Spectacular conversion of an enemy

Keith Anderson, 28 January 2018

Acts 9: 1–22; Matthew 19: 27–30

Paul’s conversion is one of the most momentous events in the Christian era. In the book of Acts it appears as one of a series of events that happened to individuals, each of which was significant for the development of the early church.

Luke, first in Acts, describes the foundation of the church in Jesus’ Ascension, the coming of the Holy Spirit at Pentecost and early public ministry, particularly surrounding Peter and the other apostles.

Paul’s conversion then occurs, along with a number of events that give direction to the emerging church, including the appointment of deacons. One of these, Stephen, is martyred, indicating the church as a suffering church. Another deacon, Philip, converts an Ethiopian eunuch, prescribing the beginning of the international church. Peter’s vision of and encounter with Gentile converts begins the universal ministry of the church.

All these events reveal a common theme. The nature of God is being revealed in them. In Paul’s conversion the central character is not Paul; it is Christ. Paul is the recipient of God’s initiative.

To appreciate this one must go back to Peter’s speech to the crowd after Pentecost. Peter describes the history of God’s work leading up to the resurrection. And then he proclaims words that no doubt appalled faithful conservative Jews, including Saul (who was to become Paul): ‘God has made him both Lord and Messiah, this Jesus whom you crucified’ (Acts 2: 36). One gets the feeling that for Peter, at this time, this was the completion of revelation. The church could have slipped into a kind of sentimentalism, remembering the significance of the earthly ministry of Jesus, but Christ does not allow that to happen.

Christ through the Holy Spirit bursts forth, beyond the twelve apostles. The deacons become servants of Christ’s initiative. Stephen at his stoning reveals to the violent crowd the vision of Christ standing at the side of God. Philip receives a command from an angel to address the Ethiopian, who had come to Jerusalem to worship. And Christ’s ministry beyond the boundaries of Israel begins.

Saul or Paul, again, is not an apostle, nor is he a Christian; he is an opponent of the church. Saul does not believe in the resurrection of Christ. Rather, it is Christ’s decision to approach him. Saul’s conversion is transformative for the world. The spectacular process of his conversion demonstrates where God was in the debate between Christian Jews and traditional Jews. In the conversion of a major enemy of the church, Christ is revealed.

We are celebrating that Christ’s love was such that he would take his greatest opponent and talk with him. Christ’s mercy was so great that he would forgive Paul his past. Christ’s faith was such that within Paul he could see the great leader of the early church. And Christ’s hope was that he would entrust to Paul the evangelism of the Gentile world.

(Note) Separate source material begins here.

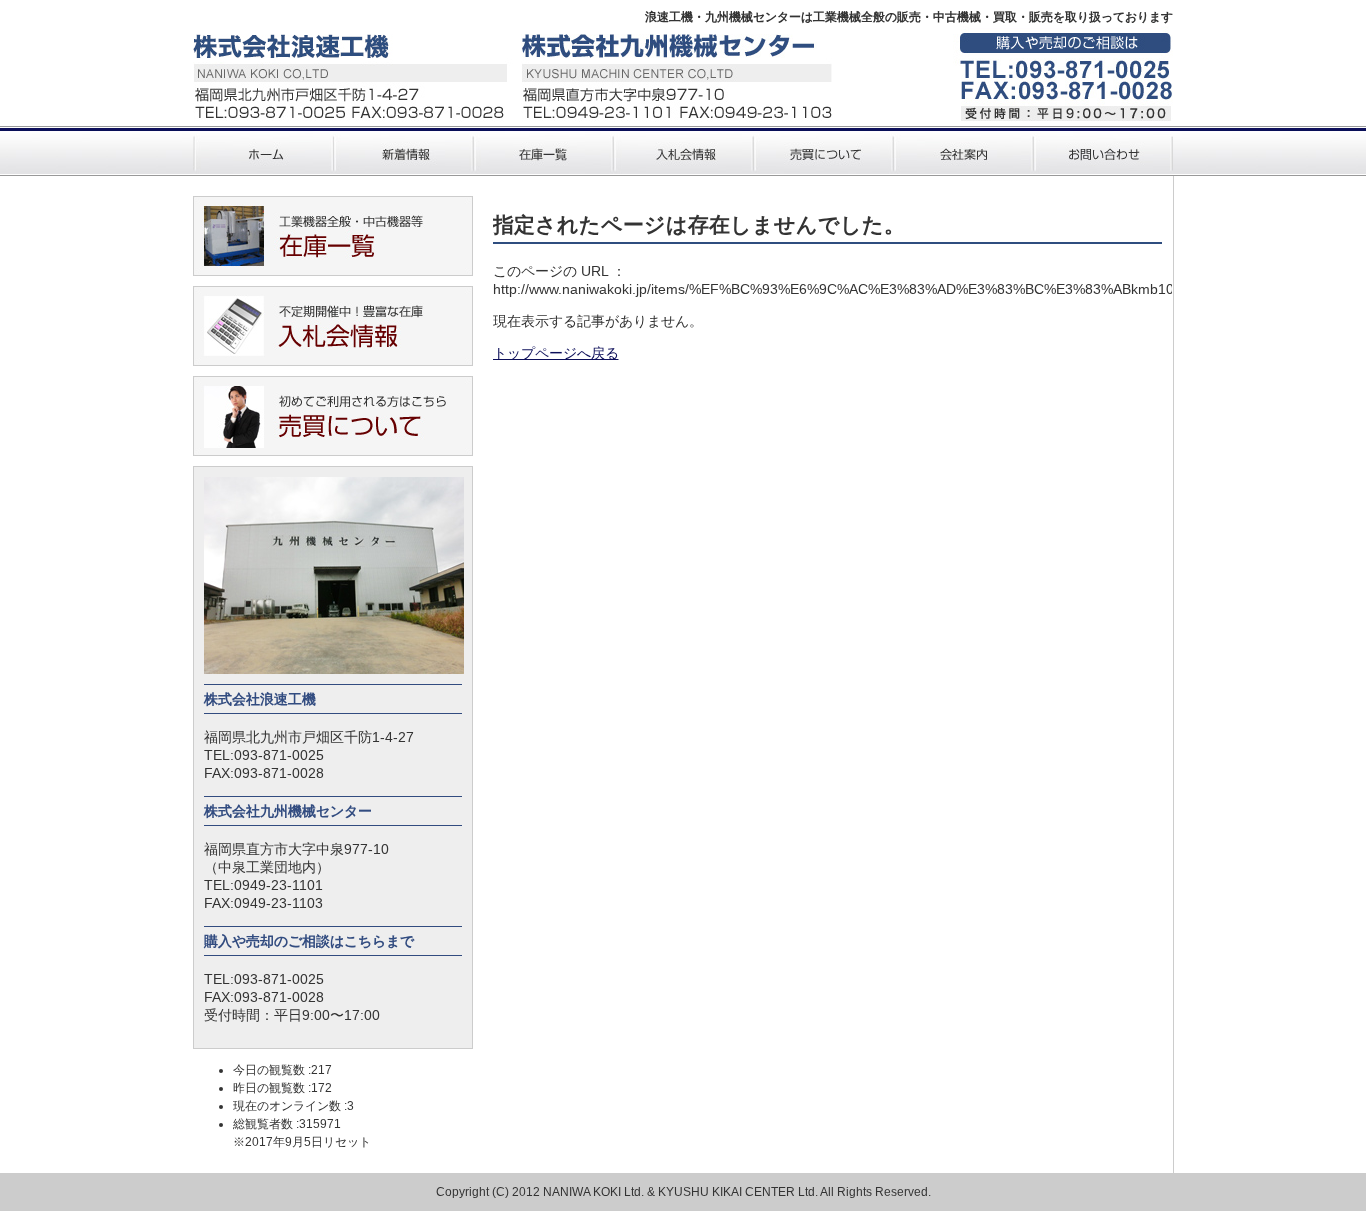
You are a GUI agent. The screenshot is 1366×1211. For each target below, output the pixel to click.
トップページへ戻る (556, 353)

We are celebrating that Christ’s love was such that he would take his greatest opponent and talk with him.

Paul did not become the perfect Christian; some of his old prejudices remained. He was far more affirming of women than many give him credit, but he still could not quite see them as equals, even though he wrote in Galatians 3: 28, ‘There is no longer Jew or Greek, there is no longer slave or free, there is no longer male and female; for you are one in Christ Jesus’.

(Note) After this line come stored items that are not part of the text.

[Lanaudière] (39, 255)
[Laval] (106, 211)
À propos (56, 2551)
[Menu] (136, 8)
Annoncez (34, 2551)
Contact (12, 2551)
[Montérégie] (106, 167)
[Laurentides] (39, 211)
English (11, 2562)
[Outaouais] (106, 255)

What we celebrate is that if Christ has taken into the very centre of his kingdom Saul, the man who was destroying his disciples, there is hope for all of us. How do we handle it?

We can become Ananias. Today you and I need to develop the sensitivity of Ananias. I have little doubt that he struggled in accepting and approaching Paul, but he was close enough to the risen Christ to become aware of Paul’s needs and to recognise in him the working of God.

Most of us here at St Matthew’s are of a goodly maturity. We can be Ananias to younger people who have been touched by God and yet may be blind to the consequences of it. Patience, acceptance and encouragement is all that may be needed to give them the confidence to follow Christ and, who knows, perhaps transform the modern church.